LW: Dafür haben Sie nicht ausgeschöpften Mittel aus anderen Förderbereichen hineingesteckt.
Lautenschläger: Ja. Wir haben getan, was wir konnten. Und das hat gerade den gebeutelten Milchbauern geholfen. Denn 70 Prozent der hessischen Milchviehbetriebe wirtschaften in benachteiligten Gebieten. Durch das Liquiditätshilfeprogramm, das der Bund aufgelegt hat und an dem sich Hessen mit einer Million Euro beteiligt hat, konnten wir einen weiteren Beitrag leisten. Außerdem haben wir uns auch sehr stark für das Grünlandmilchprogramm des Bundes eingesetzt. Ich will aber nicht unerwähnt lassen: In der Krise hat sich auch die Stärke der hessischen Landwirtschaft gezeigt: Nämlich die robuste Kombination von leistungsfähigen Vollerwerbsbetrieben und vielen Nebenerwerbsbetrieben, die gerade in Zeiten wie diesen stabil sind.
LW: Sie haben sich in Sachen Milch bei den Länderagrarministern mehrfach insbesondere um mengenbegrenzende Maßnahmen, wie der Aussetzung der Saldierung eingesetzt. Ist das jetzt vom Tisch?
Lautenschläger: Wir haben unsere Position und unsere Forderungen, meist im Schulterschluss mit Bayern, sehr deutlich in Brüssel, in Berlin und auf der Agrarministerkonferenz vorgetragen. In Demokratien entscheiden Mehrheiten, und diese sind weder auf nationaler noch Ebene noch auf europäischer Ebene vorhanden.
LW: Sie hatten auch angekündigt, sich für einen noch stärkeren Absatz von Schulmilch einzusetzen. Gibt es da schon Ergebnisse?

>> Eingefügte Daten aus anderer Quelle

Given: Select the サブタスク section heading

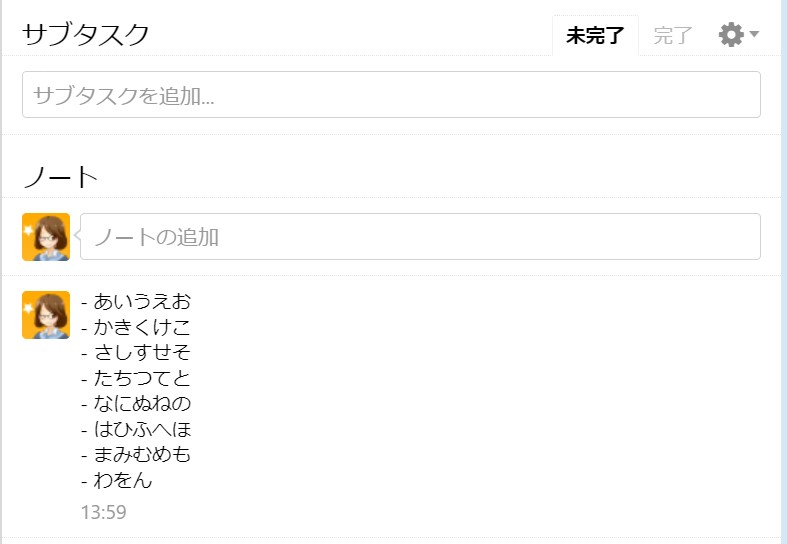Looking at the screenshot, I should pos(86,35).
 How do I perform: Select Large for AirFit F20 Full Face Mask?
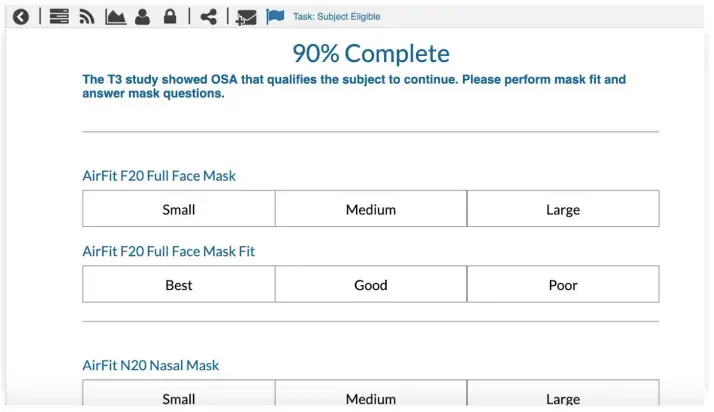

Lautenschläger: Wir sind in Gesprächen mit der Landesvereinigung Milch insbesondere darüber, wie und wo Milchautomaten in Schulen aufgestellt werden können. Bei der Schulmilch läuft es in Hessen nicht so, wie ich es mir vorstelle.
LW: Was heißt das?
Lautenschläger: Über die Jahre ist der Schulmilchkonsum immer weiter zurückgegangen. Das hat unterschiedliche Gründe – ist aber ein bedauerliches Signal. Wir arbeiten an Verbesserungen. Ich möchte beim Thema Milch aber auch darauf hinweisen, dass wir uns sehr stark gegen Schummel-Käse eingesetzt und deutlich gemacht haben, dass es uns um die Verwendung von Milch geht. Wir haben in Hessen bundesweit die meisten Kontrollen durchgeführt. Unsere Lebensmittelkontrolleure sind vor Ort strikt vorgegangen, wie übrigens auch gegen Mogel-Schinken – dort haben wir sogar ein Drittel aller Kontrollen in Deutschland durchgeführt. Und dieser Kontrolldruck und die Ankündigung, Wiederholungs-Schummler und –mogler zu veröffentlichen, haben ihre Wirkung nicht verfehlt. Denn die Zahl der Beanstandungen geht zurück.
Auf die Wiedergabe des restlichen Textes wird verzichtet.